Winston Churchill famously said, ‘Never let a good crisis go to waste,’ and clearly Premiers Doug Ford in Ontario and Danielle Smith in Alberta, took note. Both are seizing this crisis in our health care system to institute huge, ideologically motivated changes to health care delivery. They promise a quick fix, but what they really want is to privatize as much of the system as they can, ripping away at the bedrock of our public health care system.
Reports predict that this week Premier Doug Ford will propose a massive shift of tax dollars from public hospitals to private surgical and diagnostic clinics. Make no mistake, the increased use of for-profit clinics will mean two clear outcomes: first, it will result in less funding for our public health system; and second, it will make the current health care worker shortage even worse.
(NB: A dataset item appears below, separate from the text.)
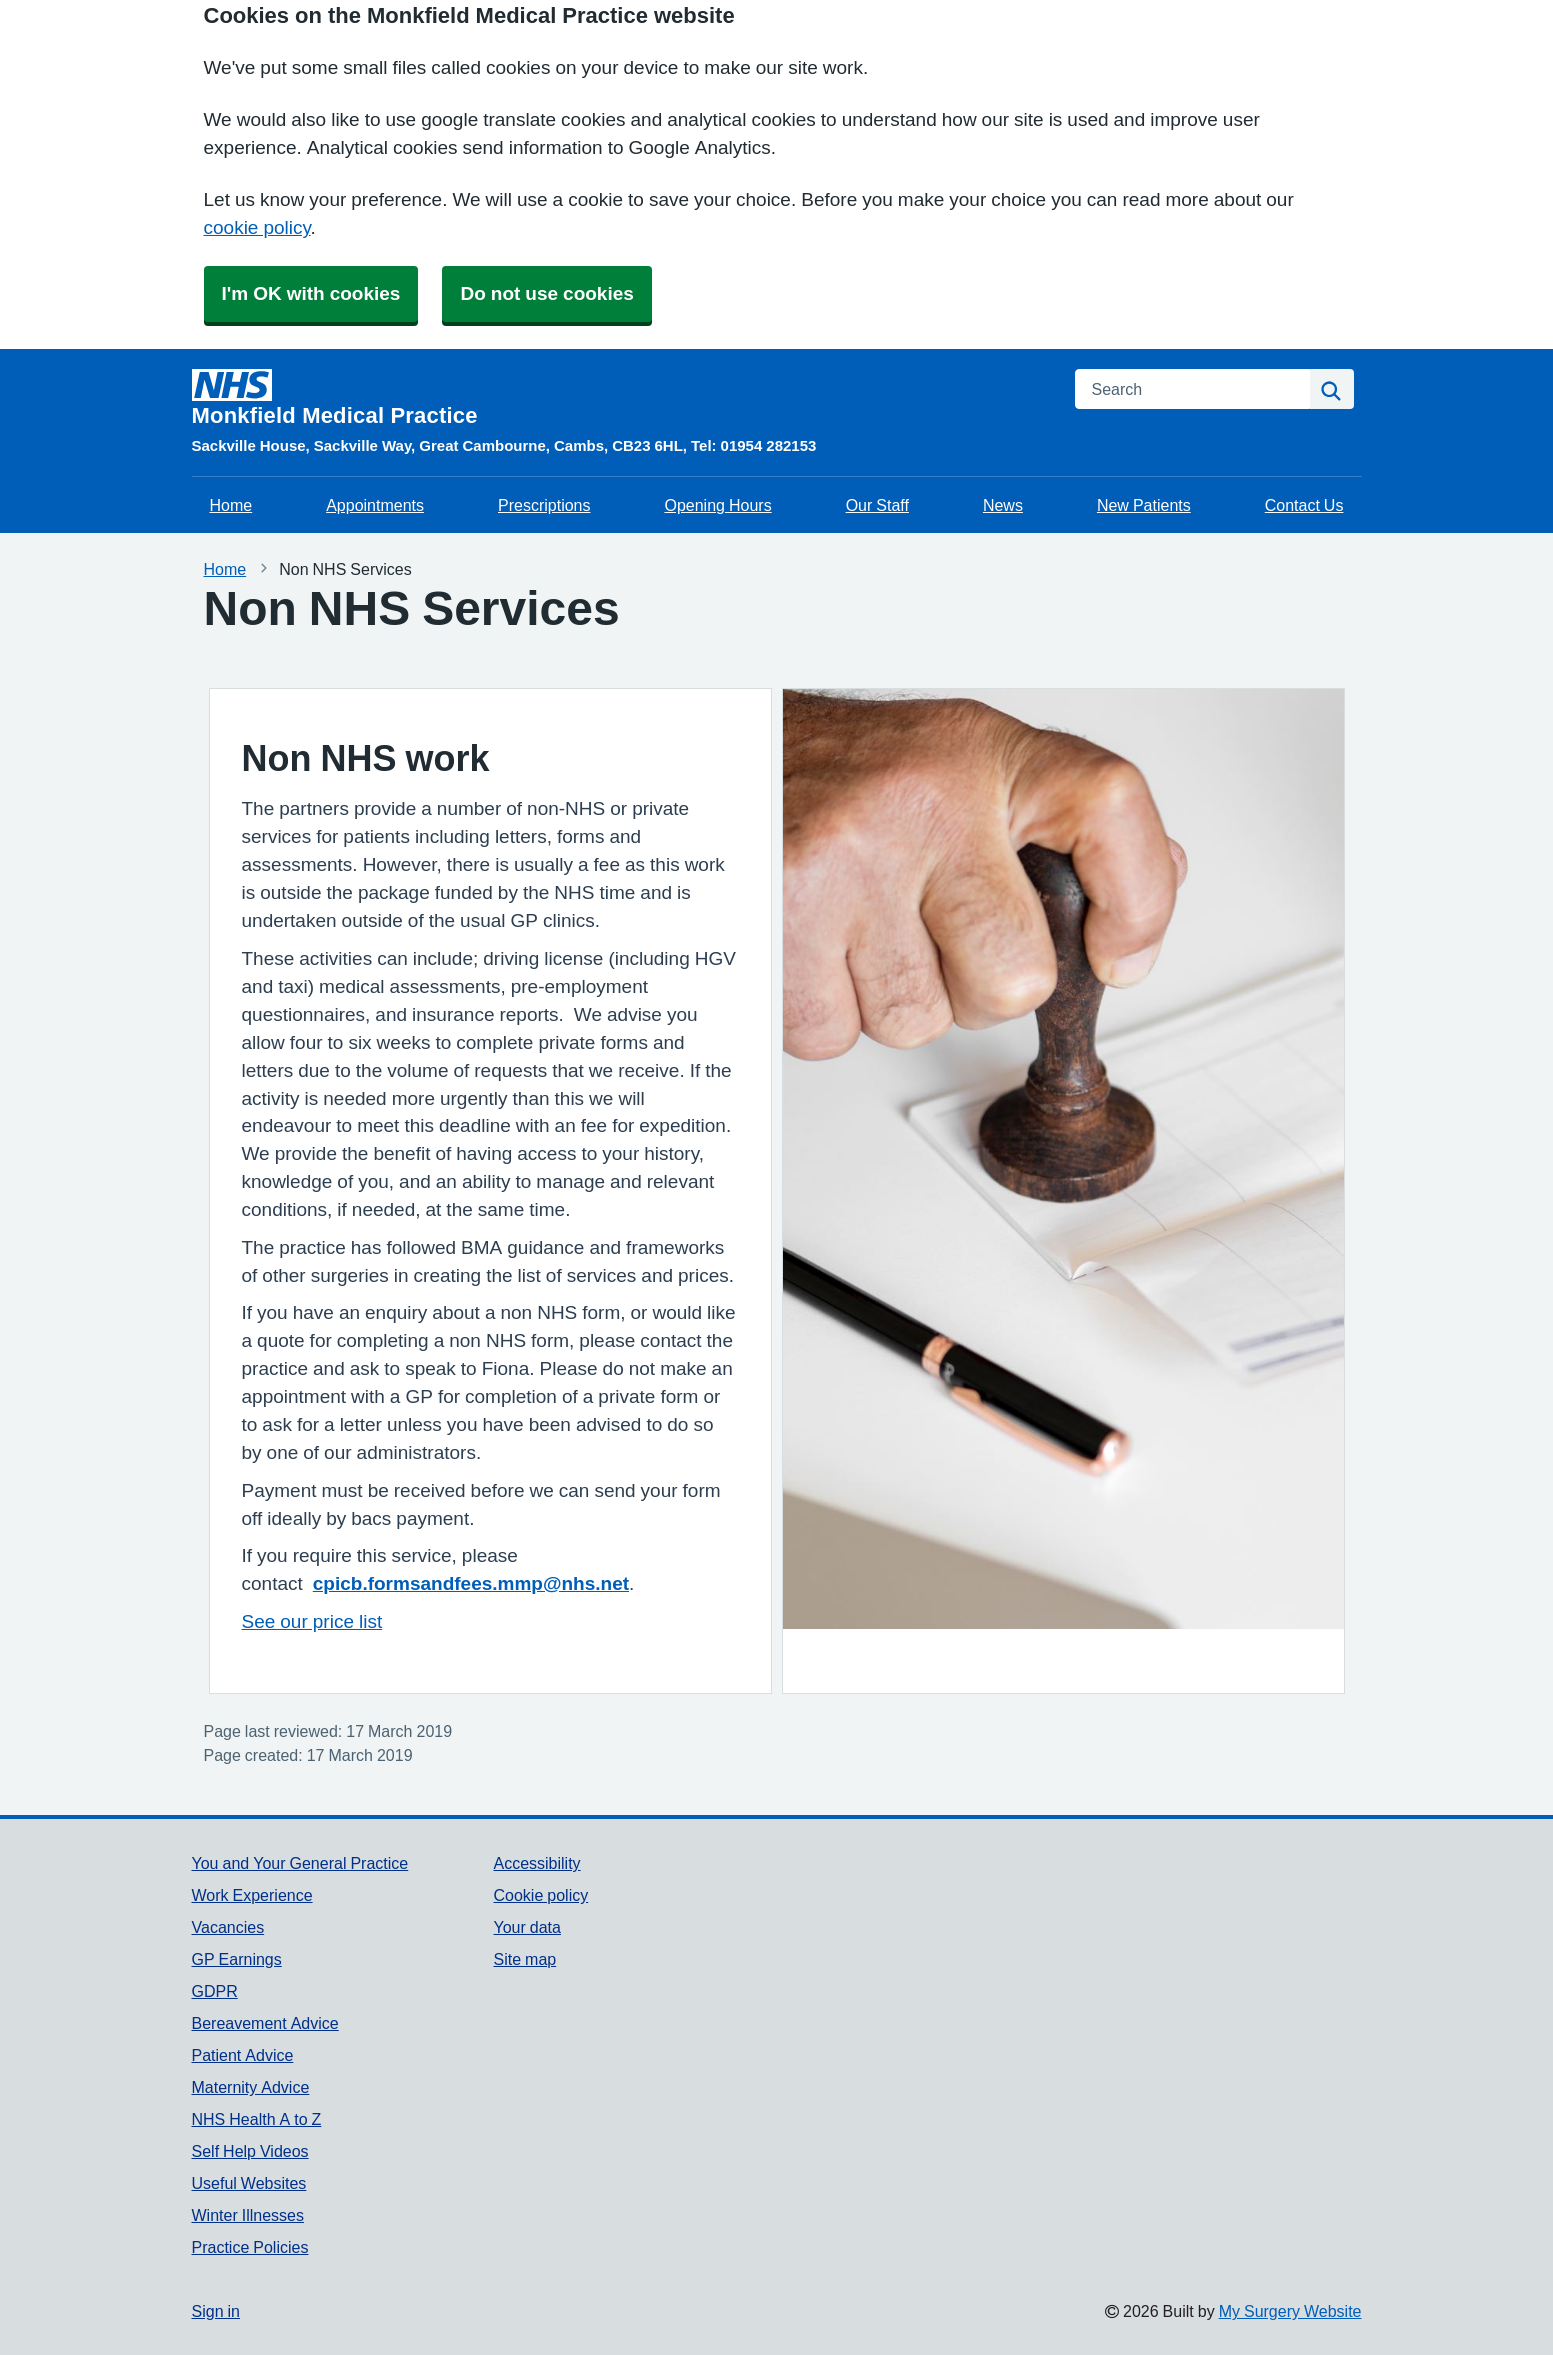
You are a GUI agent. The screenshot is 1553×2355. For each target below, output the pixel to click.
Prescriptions (544, 505)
The reality is private facilities are more focused on maximizing their profits than maximizing positive patient outcomes. Even if these are single-payer health facilities, where you can use your health card, for-profit care means dollars siphoned away from public hospitals to private investors. We saw during the pandemic that for-profit long-term care homes saw higher mortality rates than those that were not-for-profit. Innovative ideas for improving health care delivery are welcome but moving towards a U.S. style for-profit care model won’t benefit everyday people, but it will mean private investors are poised to make millions.
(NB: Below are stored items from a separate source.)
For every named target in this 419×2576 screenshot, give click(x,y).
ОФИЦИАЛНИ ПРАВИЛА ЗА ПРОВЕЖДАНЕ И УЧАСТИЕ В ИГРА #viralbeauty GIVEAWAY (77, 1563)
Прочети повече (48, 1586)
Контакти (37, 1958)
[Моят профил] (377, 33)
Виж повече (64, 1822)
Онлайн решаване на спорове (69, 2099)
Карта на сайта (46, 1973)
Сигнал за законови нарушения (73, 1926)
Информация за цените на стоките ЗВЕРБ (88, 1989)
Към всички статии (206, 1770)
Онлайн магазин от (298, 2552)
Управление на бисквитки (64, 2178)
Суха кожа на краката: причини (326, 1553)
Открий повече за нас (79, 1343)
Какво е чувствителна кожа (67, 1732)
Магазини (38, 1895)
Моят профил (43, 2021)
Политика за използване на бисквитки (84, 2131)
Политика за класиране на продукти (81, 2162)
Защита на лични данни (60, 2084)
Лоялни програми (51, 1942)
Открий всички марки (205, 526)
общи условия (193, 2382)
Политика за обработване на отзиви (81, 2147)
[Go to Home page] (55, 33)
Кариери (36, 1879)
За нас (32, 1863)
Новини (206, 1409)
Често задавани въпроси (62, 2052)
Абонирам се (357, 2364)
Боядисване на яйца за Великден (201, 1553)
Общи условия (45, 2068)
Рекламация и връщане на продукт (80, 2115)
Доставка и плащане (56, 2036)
At the heart of the crisis facing the Canadian health care system right now is the critical shortage of workers, full stop. Health care employees who went above and beyond the entire pandemic are exhausted and fed up. Short-staffed facilities are clamoring to fill vacancies but it’s hard to retain demoralized staff.
Recruiting a new generation of health care workers into workplaces facing this level of crisis is a monumental challenge. It will be made even harder if more health workers head for private surgical clinics and empty out our public hospitals. It’s a simple question of math. One nurse removed from the public system and placed into a private facility won’t be easily replaced. Just last week we learned from Ontario Nurses’ Association interim president Bernie Robinson that Ontario’s nurse-to-population ratio is the worst in Canada. The Ford government’s bizarre suggestion that it would be the same staff working at the for-profit clinics shows his government simply doesn’t grasp the problem. Is the same nurse already being forced to work double shifts now expected to add a third or fourth shift at a private clinic?
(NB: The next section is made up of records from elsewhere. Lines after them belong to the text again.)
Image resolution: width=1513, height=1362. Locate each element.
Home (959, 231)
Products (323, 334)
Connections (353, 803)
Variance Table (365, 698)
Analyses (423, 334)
Ford and other conservatives keep repeating the mantra that people just want better care and don’t care how it is delivered. But people do care. Recent polling released by the Ontario Federation of Labour showed that 60 percent of Ontarians oppose private health care delivery. And this number will only grow when someone is rushed to the hospital for urgent care only to find the surgeon out moonlighting at a private clinic, padding the bank accounts of investors off quick and easy procedures.
We are seeing public health care failing across the country. But the solution isn’t for-profit clinics taking money out of the public system. What we need is all levels of government to come together behind a plan to strengthen our public health care system, starting with addressing the critical shortage of health workers we are facing across the country.